Anti-money laundering and counter terrorist financing at a close-up

Despite the fact that in most areas Fintech regulation has only been focused on its specification without putting new bridles on market players, it has been further tightened in the area of anti-money laundering and counter terrorist financing (AML/CTF), and the fines for improper compliance with AML/CTF have increased, since this area has been a priority for the Bank of Lithuania. This is evidenced in fines imposed on market leaders: EUR 370 000 on Paysera, EUR 120 000 on Via Payment, EUR 110 000 on Connect Pay.

A clear indication of a closer look by the Bank of Lithuania at AML/CTF is the updated guidelines to financial institutions, aimed at AML/CTF, which entered into force in March 2020. These guidelines highly focus on AML/CTF risk management, which is one of the biggest challenges that financial institutions have been facing. They also point out the involvement of the management of financial institutions in the organisation of AML/CTF implementation, as well as staff competence and training. These aspects are highly important and demonstrate a wider approach of an institution, since financial institutions usually forget these underlying issues hoping that their duties and responsibilities in the area of AML/CTF end having appointed an employee responsible for AML/CTF in their organisation.

This year, to enhance AML/CTF, the Bank of Lithuania has taken the initiative to start implementing a private and public sector cooperation project, i.e. to establish the Centre of Excellence in Anti-Money Laundering. Although the founders of this centre are the Ministry of Finance, the Bank of Lithuania and commercial banks, its functioning and performance will definitely also affect Fintech companies which will be later invited to join the work of the centre.

It can be expected that similar initiatives and AML/CTF regulation will remain a priority next year as well.

Banks have been using the derisking strategy to build barriers to Fintech companies entering the market

In the last two years, commercial banks in Lithuania have rejected 160 applications of electronic money and payment institutions to open bank accounts or have decided to discontinue their business relationship with these Fintech companies. Thus, this year there have been louder talks about the derisking strategy followed by commercial banks. It is a strategy where customers categorised as a higher-risk AML/CTF group are not provided with services instead of choosing a risk management way.

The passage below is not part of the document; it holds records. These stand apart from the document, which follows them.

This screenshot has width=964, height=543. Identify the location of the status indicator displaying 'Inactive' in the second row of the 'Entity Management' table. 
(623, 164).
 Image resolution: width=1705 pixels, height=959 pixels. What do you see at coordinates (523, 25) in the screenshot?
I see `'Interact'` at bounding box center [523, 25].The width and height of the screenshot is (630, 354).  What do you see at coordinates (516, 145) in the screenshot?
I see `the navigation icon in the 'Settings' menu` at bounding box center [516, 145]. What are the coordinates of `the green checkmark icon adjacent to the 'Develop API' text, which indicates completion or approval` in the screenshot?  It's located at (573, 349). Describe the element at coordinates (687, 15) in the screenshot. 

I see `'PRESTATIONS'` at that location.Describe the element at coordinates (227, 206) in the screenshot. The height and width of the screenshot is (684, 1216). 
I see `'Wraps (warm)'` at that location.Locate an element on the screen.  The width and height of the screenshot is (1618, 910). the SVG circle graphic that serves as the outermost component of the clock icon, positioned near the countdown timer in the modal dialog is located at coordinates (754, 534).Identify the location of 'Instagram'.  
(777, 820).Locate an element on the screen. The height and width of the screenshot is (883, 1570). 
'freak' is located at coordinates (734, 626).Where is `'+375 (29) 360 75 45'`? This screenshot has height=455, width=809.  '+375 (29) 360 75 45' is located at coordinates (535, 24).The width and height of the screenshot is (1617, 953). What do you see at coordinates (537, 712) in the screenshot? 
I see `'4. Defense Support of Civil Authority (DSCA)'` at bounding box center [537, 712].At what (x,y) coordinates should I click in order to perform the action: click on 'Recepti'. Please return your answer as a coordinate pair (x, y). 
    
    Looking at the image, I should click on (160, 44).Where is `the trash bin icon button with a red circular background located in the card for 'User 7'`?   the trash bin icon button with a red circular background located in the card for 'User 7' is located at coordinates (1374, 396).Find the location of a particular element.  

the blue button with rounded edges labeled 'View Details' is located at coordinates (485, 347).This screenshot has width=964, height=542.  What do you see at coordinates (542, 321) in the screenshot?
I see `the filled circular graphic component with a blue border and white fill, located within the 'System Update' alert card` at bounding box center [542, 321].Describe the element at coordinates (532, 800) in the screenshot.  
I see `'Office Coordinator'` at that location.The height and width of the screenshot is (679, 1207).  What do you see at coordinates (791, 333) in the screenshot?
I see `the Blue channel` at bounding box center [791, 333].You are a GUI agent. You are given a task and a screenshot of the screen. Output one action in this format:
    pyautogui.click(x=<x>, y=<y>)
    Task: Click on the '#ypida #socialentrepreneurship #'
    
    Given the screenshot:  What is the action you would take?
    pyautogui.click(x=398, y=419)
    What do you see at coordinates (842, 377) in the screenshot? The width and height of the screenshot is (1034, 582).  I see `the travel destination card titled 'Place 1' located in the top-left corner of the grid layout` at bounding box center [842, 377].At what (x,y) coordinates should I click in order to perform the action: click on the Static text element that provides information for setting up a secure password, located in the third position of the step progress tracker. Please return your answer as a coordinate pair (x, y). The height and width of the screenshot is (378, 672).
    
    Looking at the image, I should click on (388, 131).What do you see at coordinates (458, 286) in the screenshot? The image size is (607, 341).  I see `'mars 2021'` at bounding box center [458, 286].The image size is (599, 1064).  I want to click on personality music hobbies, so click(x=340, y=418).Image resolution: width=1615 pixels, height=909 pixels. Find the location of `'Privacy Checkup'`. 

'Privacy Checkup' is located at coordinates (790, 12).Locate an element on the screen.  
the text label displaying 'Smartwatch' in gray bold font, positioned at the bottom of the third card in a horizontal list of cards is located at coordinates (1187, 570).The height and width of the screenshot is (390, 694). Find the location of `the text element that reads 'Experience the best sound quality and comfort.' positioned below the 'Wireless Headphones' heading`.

Due to the nature of their activities (i.e. keeping customers’ funds in their accounts) Fintech companies are considered to be higher-risk customers; therefore, they find it particularly difficult to open accounts for their operation at commercial banks. This is a considerable barrier to entering the market.

Although Lithuania is not exceptional in this respect and the derisking strategy is a global challenge to Fintech companies, the position of the Bank of Lithuania on this issue, which has been formulated this year, is expected to restore the situation in Lithuania to normal. In its position regarding the right of electronic money and payment institutions to use bank accounts opened in credit institutions, the Bank of Lithuania states that in those cases where the bank accounts opened on behalf of Fintech companies are used to keep the funds of the customers of these companies or to make payments of such customers whose identity and/or transactions cannot usually be directly verified by banks, the inherent risk is higher. Yet this cannot be regarded on its own as a prohibition for Fintech companies to hold bank accounts for current payments (e.g. payment of wages, taxes, etc.).